Closed vivekbhr closed 6 years ago

vivekbhr commented 7 years ago

Hi @FelixKrueger

During SNPsplit sort, the strain names of the bam files are not entered (the suffix says _genome1 and _genome2). neither is it printed in the SNPsplit sort log files. The only way to find out what genome1 and 2 correspond to is to look back at the log of genome_generate.

It would be good to either replace the suffix _genome1/2 with strain ID or (probably even easier) to print the strain name for genome1 and 2 in the log file of SNPsplit sort

Thanks.. Best, Vivek

FelixKrueger commented 7 years ago

Hi Vivek,

I have been thinking about this point as well, but at the time SNPsplit is run there is actually no reference to which strain is genome 1 or genome 2 anywhere in the BAM file. In fact, the genomes may even have been constructed by other means than SNPsplit_genome_preparation, so there may not even be a such a thing as strain names.

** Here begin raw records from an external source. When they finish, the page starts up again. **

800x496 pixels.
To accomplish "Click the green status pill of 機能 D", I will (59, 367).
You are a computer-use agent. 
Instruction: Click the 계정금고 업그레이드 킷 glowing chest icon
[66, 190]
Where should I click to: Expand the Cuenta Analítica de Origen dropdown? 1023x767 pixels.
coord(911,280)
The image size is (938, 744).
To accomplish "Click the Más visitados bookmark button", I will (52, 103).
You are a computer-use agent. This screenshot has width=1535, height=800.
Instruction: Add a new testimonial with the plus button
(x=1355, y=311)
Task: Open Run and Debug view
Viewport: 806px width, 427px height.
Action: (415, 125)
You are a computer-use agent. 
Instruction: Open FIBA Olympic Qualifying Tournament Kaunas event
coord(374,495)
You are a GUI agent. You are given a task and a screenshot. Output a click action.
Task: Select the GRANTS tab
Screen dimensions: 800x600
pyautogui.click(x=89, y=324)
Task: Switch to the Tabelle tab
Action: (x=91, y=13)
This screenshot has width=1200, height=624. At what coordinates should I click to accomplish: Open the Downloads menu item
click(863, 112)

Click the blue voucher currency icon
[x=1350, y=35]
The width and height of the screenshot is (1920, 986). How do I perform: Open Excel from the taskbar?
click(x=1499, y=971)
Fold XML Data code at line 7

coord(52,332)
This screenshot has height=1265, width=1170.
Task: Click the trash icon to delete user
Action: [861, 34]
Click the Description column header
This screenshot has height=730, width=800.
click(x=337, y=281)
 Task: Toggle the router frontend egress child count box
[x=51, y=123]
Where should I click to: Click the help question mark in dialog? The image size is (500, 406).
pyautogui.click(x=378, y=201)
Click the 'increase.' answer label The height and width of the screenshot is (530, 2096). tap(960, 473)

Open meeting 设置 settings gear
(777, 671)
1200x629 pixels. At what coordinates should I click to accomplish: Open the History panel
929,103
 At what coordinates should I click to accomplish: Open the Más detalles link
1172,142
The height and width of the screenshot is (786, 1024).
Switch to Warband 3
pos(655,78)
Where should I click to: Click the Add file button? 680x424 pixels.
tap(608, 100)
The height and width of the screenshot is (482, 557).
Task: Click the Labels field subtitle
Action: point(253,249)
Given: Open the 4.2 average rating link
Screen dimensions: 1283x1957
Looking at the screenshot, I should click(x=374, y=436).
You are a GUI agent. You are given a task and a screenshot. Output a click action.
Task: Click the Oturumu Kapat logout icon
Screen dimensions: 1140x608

The output of SNPsplit consistency calls the reference (in the SNP file) genome 1, and the alternative base genome 2, so in a way we left it to the user to keep track of which genome they used as reference and which is the alternative.

I guess we could offer to add an option to input something like --genome1_name and --genome2_name when SNPsplit gets run so that this will then be used instead of simply calling it genome 1/genome 2?

vivekbhr commented 7 years ago

True.. if genome were prepared by other means then genome 1 and 2 name would have to be externally provided.. Although then the users can themselves substitute the names after sorting as well, so I have no strong preference on this.